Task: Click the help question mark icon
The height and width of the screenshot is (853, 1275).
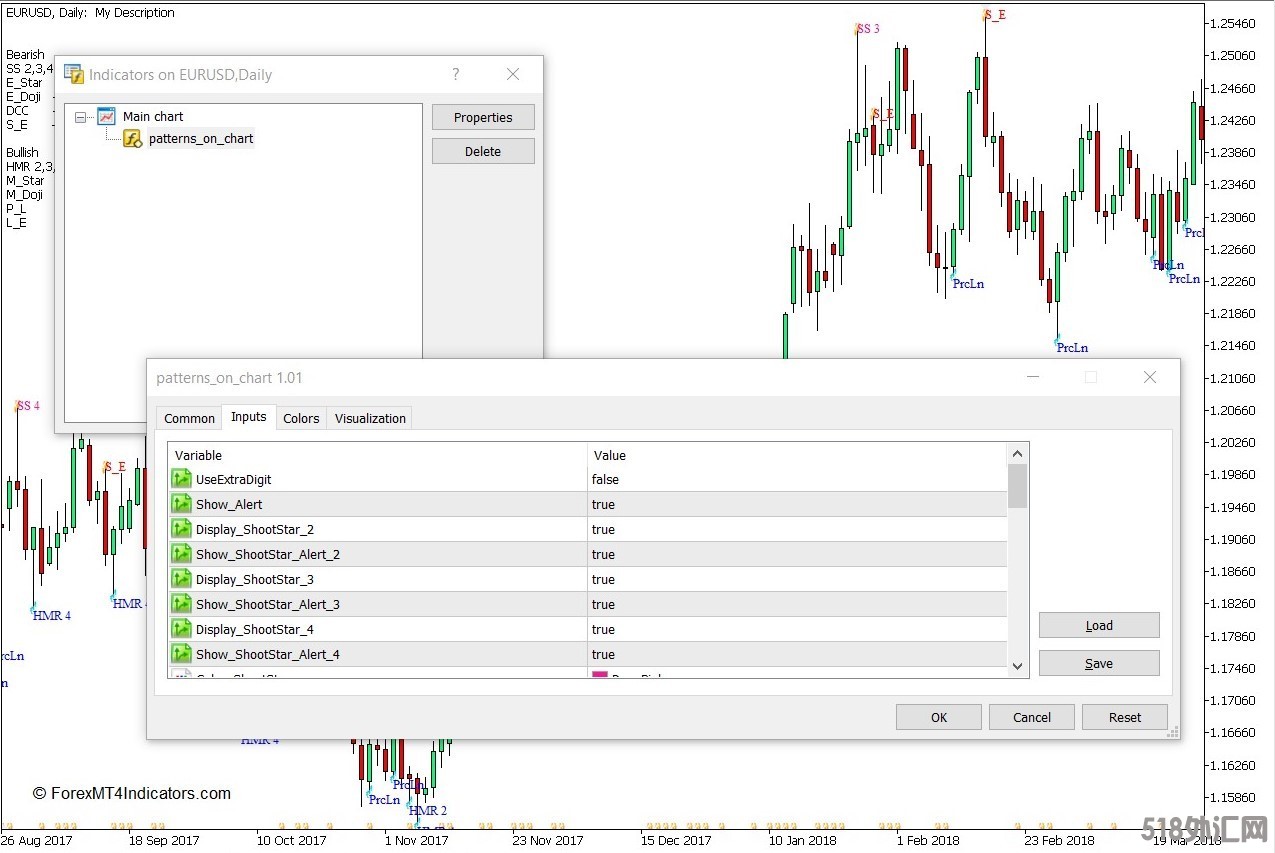Action: tap(456, 74)
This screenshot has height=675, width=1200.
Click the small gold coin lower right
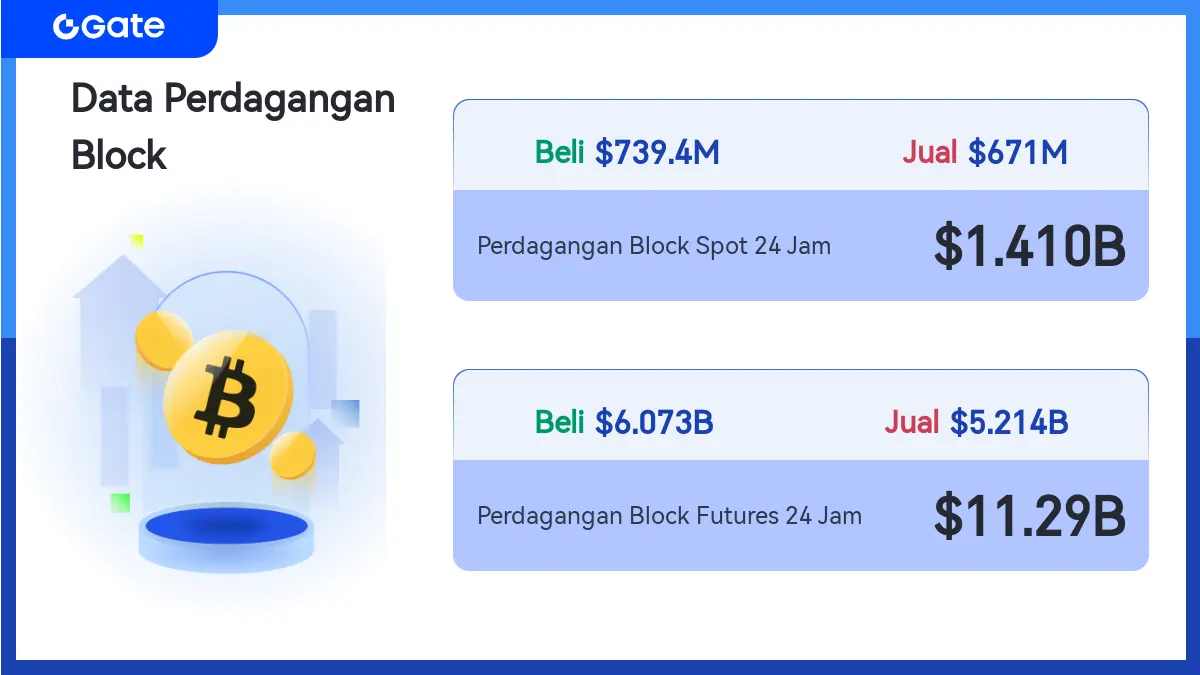tap(293, 455)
========
What is required: Your task is to give again, unchanged, the lines from the line that contains "This screenshot has height=675, width=1200." to the end of the records. Include both end lines but no pictures.

Output of the task:
This screenshot has height=675, width=1200.
Click the small gold coin lower right
tap(293, 455)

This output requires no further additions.